═════ RECORD EXTRACTS

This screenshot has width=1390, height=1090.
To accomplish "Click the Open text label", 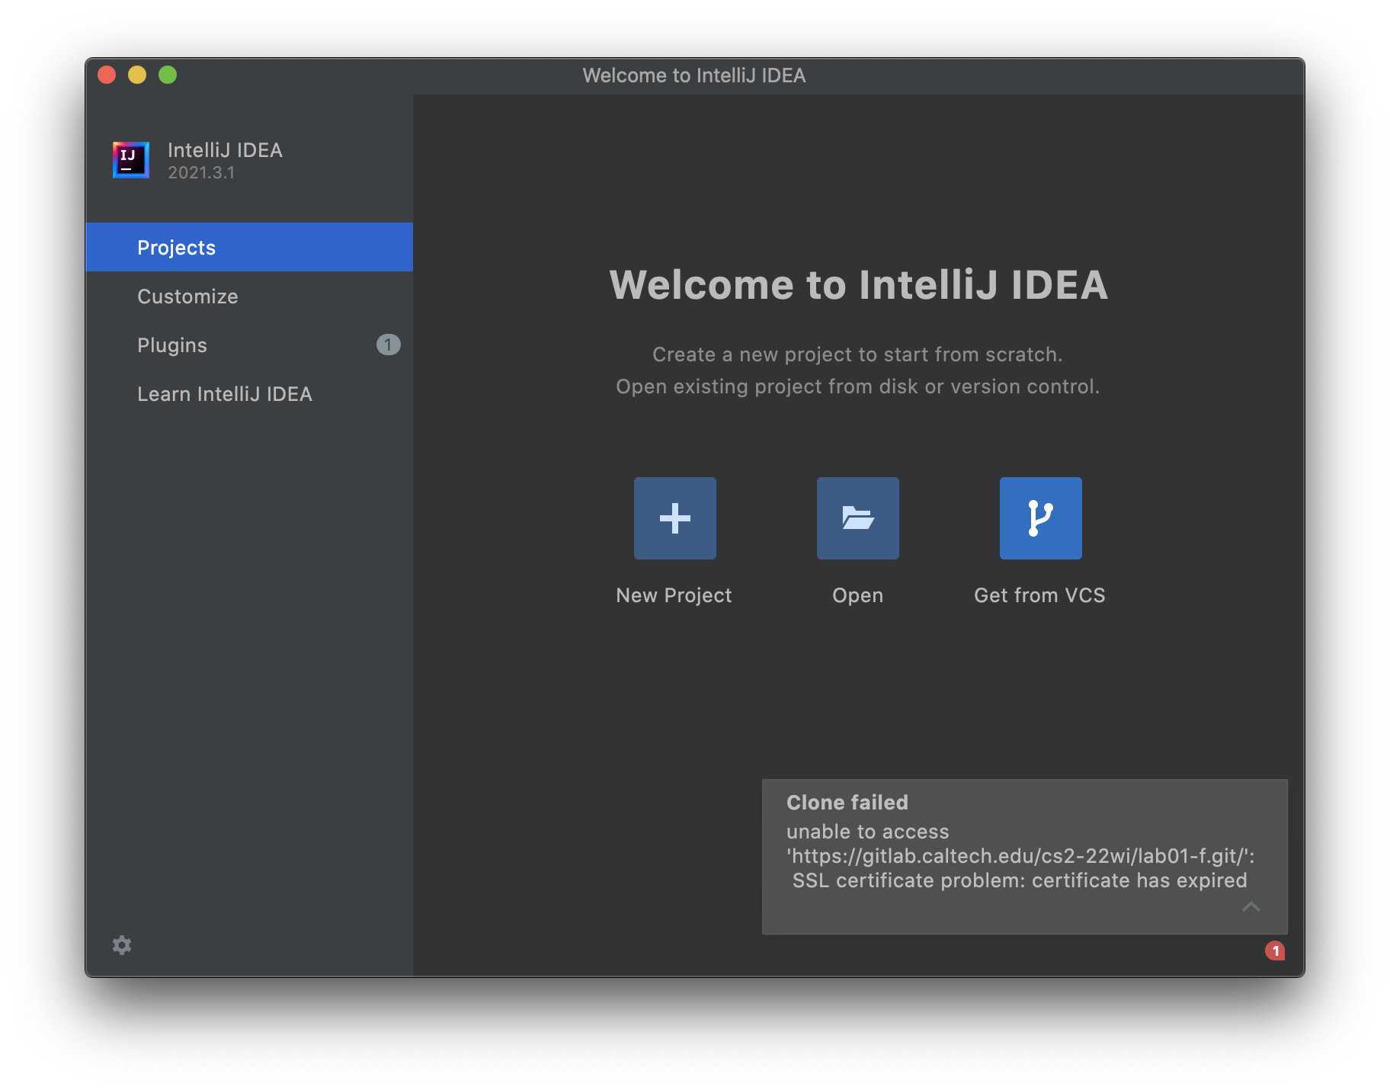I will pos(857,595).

══════════
═════ RECORD EXTRACTS

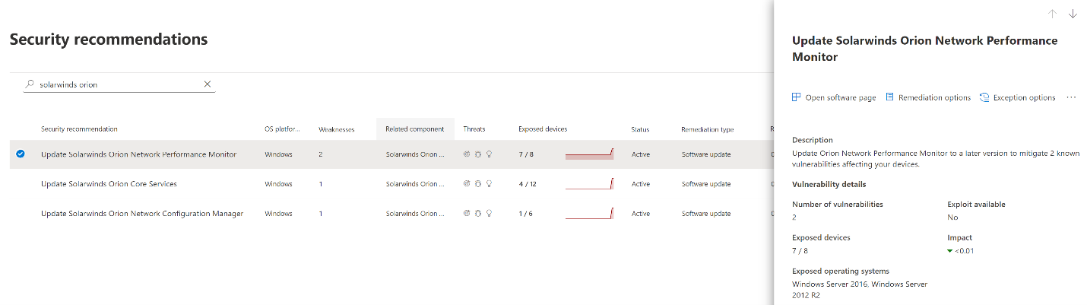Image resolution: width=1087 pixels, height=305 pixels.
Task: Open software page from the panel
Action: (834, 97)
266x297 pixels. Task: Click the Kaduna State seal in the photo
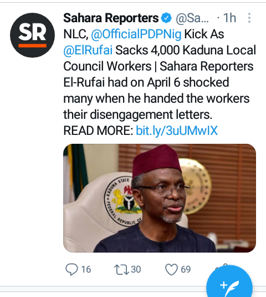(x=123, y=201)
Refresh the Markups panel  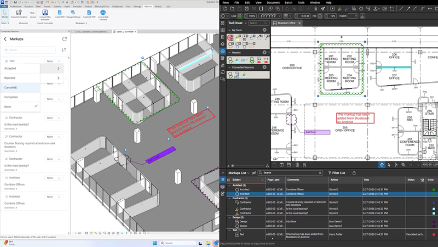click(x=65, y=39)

══════════
═════ RECORD EXTRACTS

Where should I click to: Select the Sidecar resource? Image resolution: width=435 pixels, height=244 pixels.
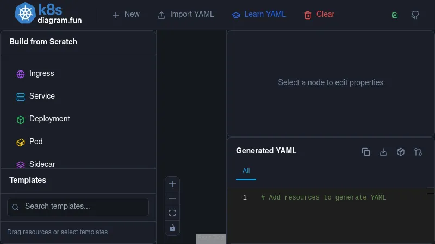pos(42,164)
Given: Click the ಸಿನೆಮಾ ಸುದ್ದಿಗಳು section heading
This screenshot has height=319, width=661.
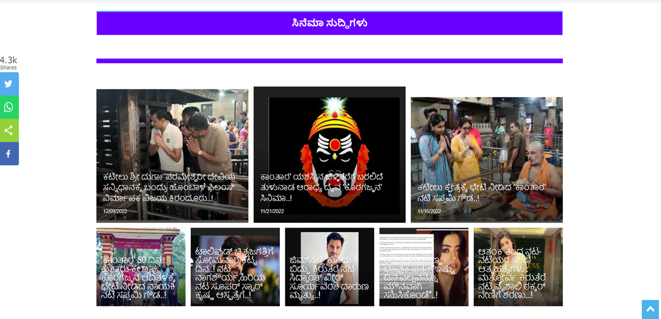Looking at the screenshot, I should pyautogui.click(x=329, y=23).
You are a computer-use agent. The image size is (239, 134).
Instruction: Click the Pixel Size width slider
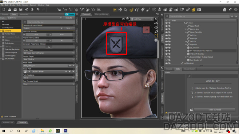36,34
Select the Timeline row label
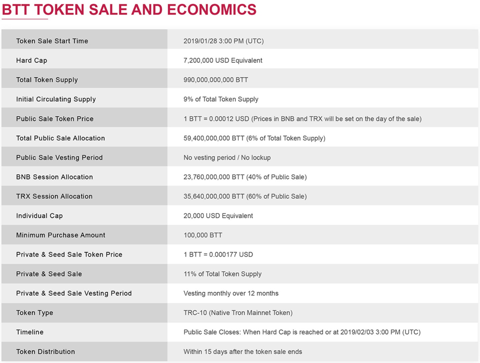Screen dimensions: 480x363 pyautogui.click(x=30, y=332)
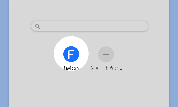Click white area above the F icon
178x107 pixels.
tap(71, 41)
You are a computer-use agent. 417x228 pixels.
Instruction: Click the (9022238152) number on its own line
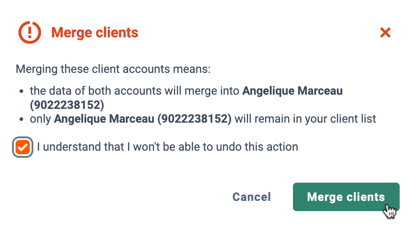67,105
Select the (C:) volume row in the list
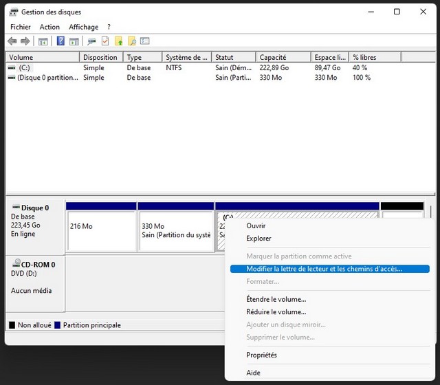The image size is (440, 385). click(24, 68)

══════════

◆ THE TASK ◆
In the listing above, each line with the word "agent" is to be copied out.

◆ YOUR SOLUTION ◆
You are a computer-use agent. The image size is (239, 134).
You are a computer-use agent. 417x228 pixels.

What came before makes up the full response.